Thanks Mark, I appreciate that. And we can look -- I am very -- that you’re in the food business, we have customers in technology business, we know things take -- big large bureaucratic companies take 18 to 36 months certainly sounds understandable.

Obviously you guys are shareholder, we’re not satisfied; obviously we wanted it yesterday, just to round out the question from -- on the U.S. side. So you think your supply is sufficient to meet kind of internal projections on ‘16 demand for the U.S.

segment?.

Dr. Robert Smith

This is Robert speaking, yes, based on our projections of where we want to go for 2016, so we’re in a very good position today. We will continue to look at opportunities to collaborate with various mills around the country. But right now, we feel we’re in a very good situation as far as our supply chain goes..

Marc Nuccitelli

So, I guess just to wrap up here, it’s unfortunate you said you wanted your large customer shifted from the third quarter to fourth quarter, you’re saying you’re having record October and that’s spilling over to November in the U.S. It would be great if you can give us some real concrete information that your best quarter in the U.S.

was around $7 million, is that to say you’re tracking better than $7 million quarter now for the U.S.

segment?.

John Short

We’re not going to provide numbers, Marc. Marc, what we did share earlier is that October was the biggest month in the history of our USA segment. So, you have to figure out what conclusion you want to draw..

Marc Nuccitelli

I appreciate, but I guess qualitatively, you are in this 18 to 36 month cycle, a lot of these customers -- 65 customers added in ‘15 all sounds great.

Are you starting to see the follow-on order starting to increase in line with your expectations; are they tiny increments of new orders or are you starting to see more substance that you think is going to spill over to that ramp in ‘16?.

John Short

Mark McKnight in the prepared comments provided a couple of examples of the kind of things that we’re focused on. And I think it’s important, Marc Nuccitelli, to keep in mind the three levels that Mark McKnight was talking about.
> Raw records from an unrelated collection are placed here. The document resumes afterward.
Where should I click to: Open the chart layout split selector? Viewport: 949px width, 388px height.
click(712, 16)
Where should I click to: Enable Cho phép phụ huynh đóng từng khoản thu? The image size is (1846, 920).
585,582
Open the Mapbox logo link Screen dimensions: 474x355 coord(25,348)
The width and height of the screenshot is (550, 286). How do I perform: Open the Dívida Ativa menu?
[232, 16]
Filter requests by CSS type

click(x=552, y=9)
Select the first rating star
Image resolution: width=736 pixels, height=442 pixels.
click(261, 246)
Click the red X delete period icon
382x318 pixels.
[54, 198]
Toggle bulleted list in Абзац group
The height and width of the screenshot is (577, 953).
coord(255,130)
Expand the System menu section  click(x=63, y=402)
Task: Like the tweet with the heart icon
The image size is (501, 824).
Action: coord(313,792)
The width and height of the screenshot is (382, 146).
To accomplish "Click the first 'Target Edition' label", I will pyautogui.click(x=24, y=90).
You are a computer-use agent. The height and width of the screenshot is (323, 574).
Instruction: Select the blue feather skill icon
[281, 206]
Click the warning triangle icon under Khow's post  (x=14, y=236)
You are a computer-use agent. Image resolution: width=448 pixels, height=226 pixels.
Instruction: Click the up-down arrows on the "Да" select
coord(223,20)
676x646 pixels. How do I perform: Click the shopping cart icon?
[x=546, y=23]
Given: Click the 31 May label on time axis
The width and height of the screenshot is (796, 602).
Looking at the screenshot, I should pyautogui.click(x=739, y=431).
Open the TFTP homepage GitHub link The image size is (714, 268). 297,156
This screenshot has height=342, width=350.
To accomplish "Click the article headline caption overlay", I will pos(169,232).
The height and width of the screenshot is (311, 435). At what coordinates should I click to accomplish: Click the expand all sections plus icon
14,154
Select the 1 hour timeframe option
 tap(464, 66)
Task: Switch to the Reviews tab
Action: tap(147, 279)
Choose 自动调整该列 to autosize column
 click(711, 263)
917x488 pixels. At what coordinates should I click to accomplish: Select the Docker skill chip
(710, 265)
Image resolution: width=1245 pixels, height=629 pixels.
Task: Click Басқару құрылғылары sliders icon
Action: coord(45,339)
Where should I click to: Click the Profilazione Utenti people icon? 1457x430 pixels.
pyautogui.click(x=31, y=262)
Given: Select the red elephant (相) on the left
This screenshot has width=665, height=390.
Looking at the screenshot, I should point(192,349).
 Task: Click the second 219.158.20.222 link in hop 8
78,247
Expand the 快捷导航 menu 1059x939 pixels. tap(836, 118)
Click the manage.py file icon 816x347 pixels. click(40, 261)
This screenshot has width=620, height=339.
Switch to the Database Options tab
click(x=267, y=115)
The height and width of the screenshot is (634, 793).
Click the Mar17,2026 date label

You have some people, small entrepreneurial companies, direct selling companies and MLMs et cetera who are very fast in terms of decision making. So, we’ve got a couple of cases; we’re over three, six months period; we’ve completed multiple rounds of product development, got stuffed signed up and got appeal and started to ship.

That is not the $10 billion, $20 billion, $30 billion multinational, they are -- you guys saw we all watched, there is interesting article from Tuesday’s Wall Street Journal, November 10th in the marketplace section where they talk about food stocks being less tempting.

And if you go into that article, the food index, the tracking of all the major food companies, their revenues are down 10.5% in the quarter. So, you look these big guys.

And then you look at the behavior and you say, I think it was General Mills said we are going to launch gluten free Cheerios because we have to be in the healthy natural market, and of course they had total hold start and they had to pull it back and start over again.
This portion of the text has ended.